◆ Materials provided:
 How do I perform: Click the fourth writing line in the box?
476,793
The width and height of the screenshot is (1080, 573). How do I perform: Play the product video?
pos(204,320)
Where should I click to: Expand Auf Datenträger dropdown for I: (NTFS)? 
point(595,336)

==

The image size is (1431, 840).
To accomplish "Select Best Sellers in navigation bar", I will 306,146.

◆ Set problem:
Lay out the lines from the one containing "The image size is (1431, 840)." through the one containing "I will 306,146.", both included, as a Markdown table with the columns Row and Line. Omit any blank lines.

◆ Answer to this problem:
| Row | Line |
|---|---|
| 1 | The image size is (1431, 840). |
| 2 | To accomplish "Select Best Sellers in navigation bar", I will 306,146. |